National Building Museum’s New Augmented Reality Exhibit Takes Visitors To Notre Dame Cathedral
Though it’s in downtown D.C., the National Building Museum hopes to take visitors to Paris this summer — the Notre-Dame de Paris cathedral, to be exact.
Using “HistoPads,” — augmented reality tablets created by French startup Histovery — and a sprinkling of imagination, guests can look overhead at an audience of historic figures like Bishop Maurice de Sully with the cathedral as a backdrop, find hidden treasure in its stained glass windows, and peer into a 3D model of the coronation of Napoleon.
“Notre-Dame de Paris: The Augmented Exhibition” opens today, April 15, exactly three years after the iconic cathedral went up in flames and suffered devastating damage in just a matter of hours. The cause of the fire is still being investigated.
The exhibit is making its North American debut in D.C. and will be on view through Sept. 26.
About a third of the displays are dedicated to the present restoration project, including the professionals involved, the updated design, and what the future cathedral might look like. But much of the exhibit, and perhaps its most interesting sections, send visitors into centuries past. Histovery’s technology has been used to recreate D-Day at Ohio’s National Museum of the U.S. Air Force, and its team of designers and historians plan to use it to immerse viewers in iconic settings around the world, such as the Palace of Versailles.
_ _ _ _ _
TASKS TO CARRY OUT:
(a) Can you restate the Notre Dame exhibit article, beginning at the words "National Building Museum’s" and stopping after "coronation of Napoleon.", with "digital tablets" in place of "HistoPads"?
(b) What comes next in the Notre Dame exhibit article? Extend it from its final sentence onward.

SUPPLIED DATA:
_ _ _ _ _
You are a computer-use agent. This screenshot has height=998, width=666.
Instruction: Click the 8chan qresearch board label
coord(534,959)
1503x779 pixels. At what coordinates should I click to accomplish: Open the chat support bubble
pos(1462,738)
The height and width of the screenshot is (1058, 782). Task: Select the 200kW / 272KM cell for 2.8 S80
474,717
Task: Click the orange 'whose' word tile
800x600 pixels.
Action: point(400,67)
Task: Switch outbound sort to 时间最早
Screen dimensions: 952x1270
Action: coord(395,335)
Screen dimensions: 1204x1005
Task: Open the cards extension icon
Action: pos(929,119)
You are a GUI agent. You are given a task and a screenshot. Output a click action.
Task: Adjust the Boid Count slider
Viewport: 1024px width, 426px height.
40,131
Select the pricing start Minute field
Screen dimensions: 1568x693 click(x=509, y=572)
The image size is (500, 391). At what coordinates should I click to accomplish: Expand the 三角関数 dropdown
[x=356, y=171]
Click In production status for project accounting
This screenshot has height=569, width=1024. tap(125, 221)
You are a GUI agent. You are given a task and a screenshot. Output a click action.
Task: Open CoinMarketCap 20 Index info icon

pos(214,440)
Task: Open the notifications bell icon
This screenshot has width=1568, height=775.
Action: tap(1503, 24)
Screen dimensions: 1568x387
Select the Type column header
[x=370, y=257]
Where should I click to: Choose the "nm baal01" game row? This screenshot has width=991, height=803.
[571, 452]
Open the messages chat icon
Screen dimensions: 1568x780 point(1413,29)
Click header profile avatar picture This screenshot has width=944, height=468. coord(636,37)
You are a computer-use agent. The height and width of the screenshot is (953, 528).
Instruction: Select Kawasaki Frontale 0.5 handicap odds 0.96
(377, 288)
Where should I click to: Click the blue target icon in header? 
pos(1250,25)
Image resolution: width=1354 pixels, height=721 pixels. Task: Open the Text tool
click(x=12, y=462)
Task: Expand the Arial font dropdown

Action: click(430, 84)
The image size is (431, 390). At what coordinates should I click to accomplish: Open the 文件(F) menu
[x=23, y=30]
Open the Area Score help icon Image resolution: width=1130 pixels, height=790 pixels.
_ _ _ _ _
RESPONSES:
(a)
National Building Museum’s New Augmented Reality Exhibit Takes Visitors To Notre Dame Cathedral
Though it’s in downtown D.C., the National Building Museum hopes to take visitors to Paris this summer — the Notre-Dame de Paris cathedral, to be exact.
Using “digital tablets,” — augmented reality tablets created by French startup Histovery — and a sprinkling of imagination, guests can look overhead at an audience of historic figures like Bishop Maurice de Sully with the cathedral as a backdrop, find hidden treasure in its stained glass windows, and peer into a 3D model of the coronation of Napoleon.

(b)
The Notre Dame exhibit isn’t particularly huge — it takes up just over one hall of space on the second floor of the spacious museum — but that’s easy to forget while holding the tablet, turning full circle, and seeing the entire square in front of the 12th-century Gothic cathedral. The exhibition features 21 separate interactive experiences (10 historic and 11 current models of the cathedral’s architecture), and information from seven experts working on the restoration, all of which can be read or heard in 11 different languages.
The exhibit is the latest in a series of splashy summer programs the museum has put on for much of the past decade, which included a giant ball pit, multi-story hive and an indoor green lawn, in addition to a beer garden and lounge area on its actual lawn. Last year amid the pandemic, the museum rolled out a series of smaller installations instead.
Aileen Fuchs, who’s been the National Building Museum’s president and executive director since 2021, says the museum staff began planning for Notre Dame shortly after she took the role a year ago. It’s the first time the National Building Museum is incorporating this type of technology into one of its exhibits.
“This exhibition offers a totally new way through time and space, using technology, to really bring you into the world of one of the most iconic structures in the world,” Fuchs tells DCist. “To use technology is a great next step and next level for us, and we think it’s a really powerful tool to convey the importance of these structures to our humanity.”
“More than half of the donations made to rebuild Notre-Dame de Paris were made by [people in] the U.S.,” Raphael Marchou, Histovery’s head of business development, said at a preview of the exhibit Thursday. “So it’s important for us that we see the special link between the United States and Notre-Dame de Paris Cathedral.”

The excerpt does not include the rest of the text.